--- BEGIN SELECTED EXCERPT ---

Without fanfare, Mississippi marks 33 years of Confederate heritage months
When Mississippi Gov. Tate Reeves signed a proclamation on April 17, 2026, declaring Confederate Heritage Month in Mississippi, it was highlighted in a Facebook post by the Mississippi Division of the Sons of Confederate Veterans, the organization that requested it.
The governor kept the document off his own verified Facebook page, which regularly carries his proclamations in full. His office issued no announcement of the signing. The same silent distribution has attended each of Reeves’s Confederate Heritage Month proclamations since 2020, with SCV camp pages serving as the public venue. The 2026 document is the seventh Reeves has issued and the latest Mississippi has seen across 33 years, a practice that began in 1993 under Republican Gov. Kirk Fordice and has been continued by every Mississippi governor since.
Fordice was Mississippi’s first Republican governor since Reconstruction. Elected in 1991 and sworn in the following January, he came to office in a state whose Republican Party had been rebuilt over the previous two decades on the foundations of white Democratic defection after the Civil Rights Act and the Voting Rights Act, and he spent his two terms resisting the cultural and institutional consequences of that civil rights revolution. He was a member of the Council of Conservative Citizens, a successor organization to the White Citizens’ Councils of the 1950s and 1960s (the name of which was later changed to the Citizens’ Councils of America), and he publicly defended the group when its ties to national Republican figures drew scandal in the late 1990s. Fordice also publicly defended the Mississippi state flag, which at the time carried the Confederate battle emblem in its canton, and he opposed efforts to change it.

--- END SELECTED EXCERPT ---
--- BEGIN DATA SECTION ---

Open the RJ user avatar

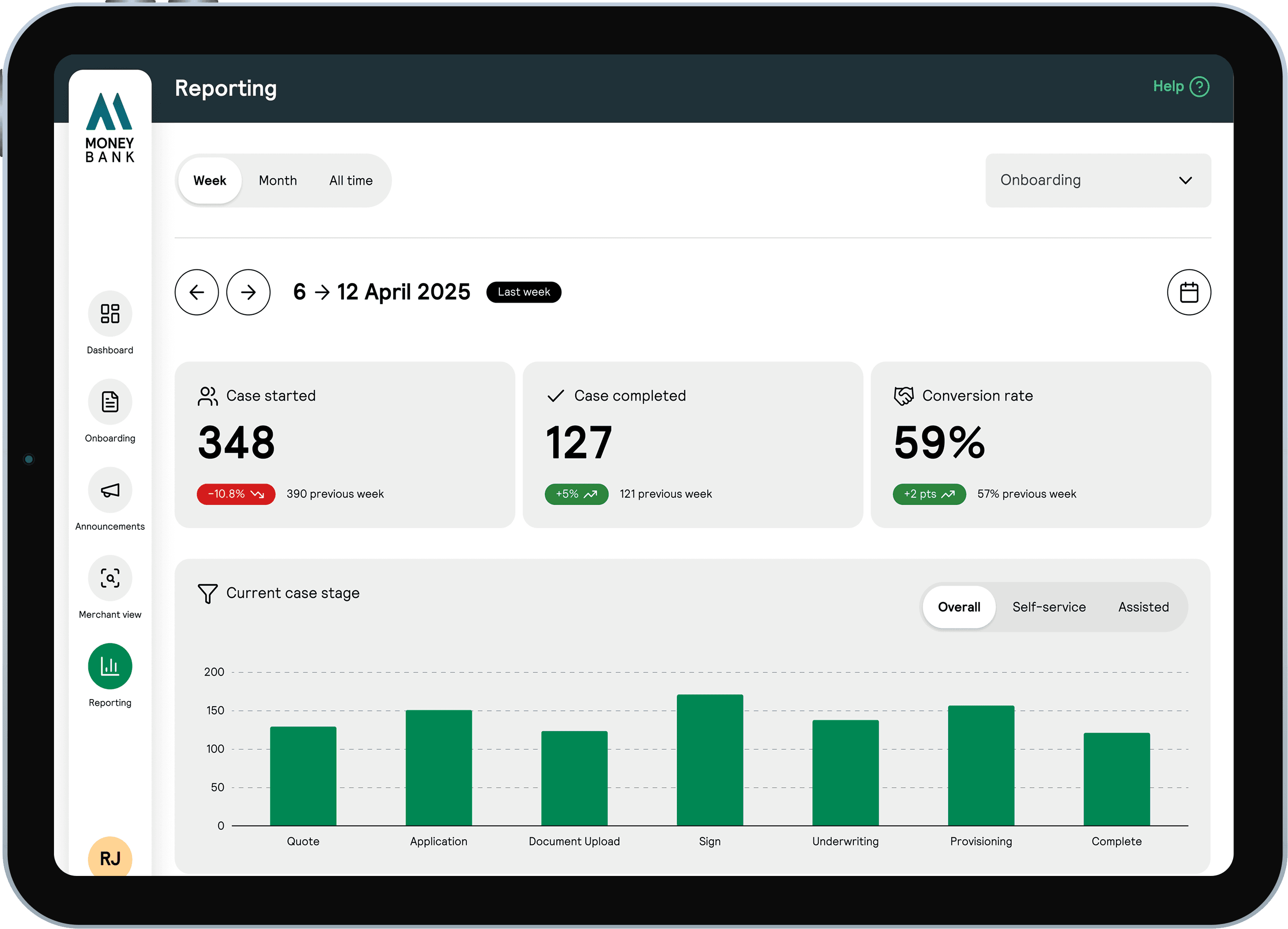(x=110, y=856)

--- END DATA SECTION ---
--- BEGIN DATA SECTION ---

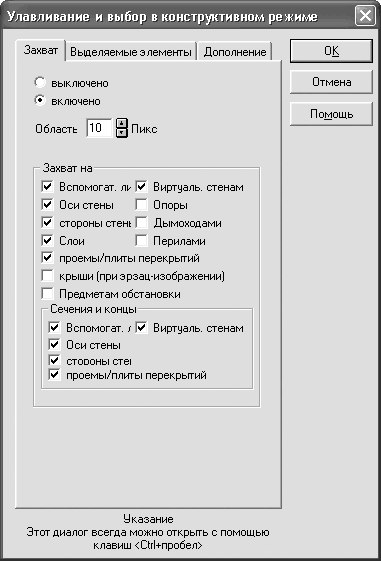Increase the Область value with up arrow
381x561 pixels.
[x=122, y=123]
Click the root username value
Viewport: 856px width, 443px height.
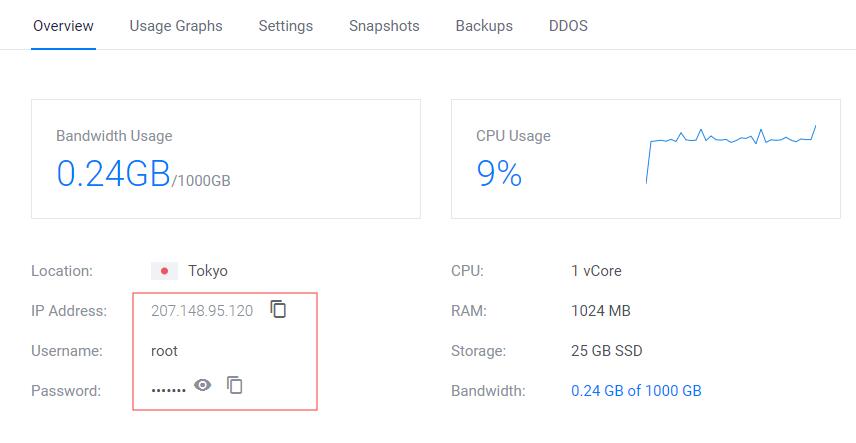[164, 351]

--- END DATA SECTION ---

*GIVEN INSTRUCTION*.
Please transcribe the passage of the Confederate Heritage Month article above, starting at "Without fanfare, Mississippi" and ending at "Mississippi governor since.".

*ANSWER BELOW*.
Without fanfare, Mississippi marks 33 years of Confederate heritage months
When Mississippi Gov. Tate Reeves signed a proclamation on April 17, 2026, declaring Confederate Heritage Month in Mississippi, it was highlighted in a Facebook post by the Mississippi Division of the Sons of Confederate Veterans, the organization that requested it.
The governor kept the document off his own verified Facebook page, which regularly carries his proclamations in full. His office issued no announcement of the signing. The same silent distribution has attended each of Reeves’s Confederate Heritage Month proclamations since 2020, with SCV camp pages serving as the public venue. The 2026 document is the seventh Reeves has issued and the latest Mississippi has seen across 33 years, a practice that began in 1993 under Republican Gov. Kirk Fordice and has been continued by every Mississippi governor since.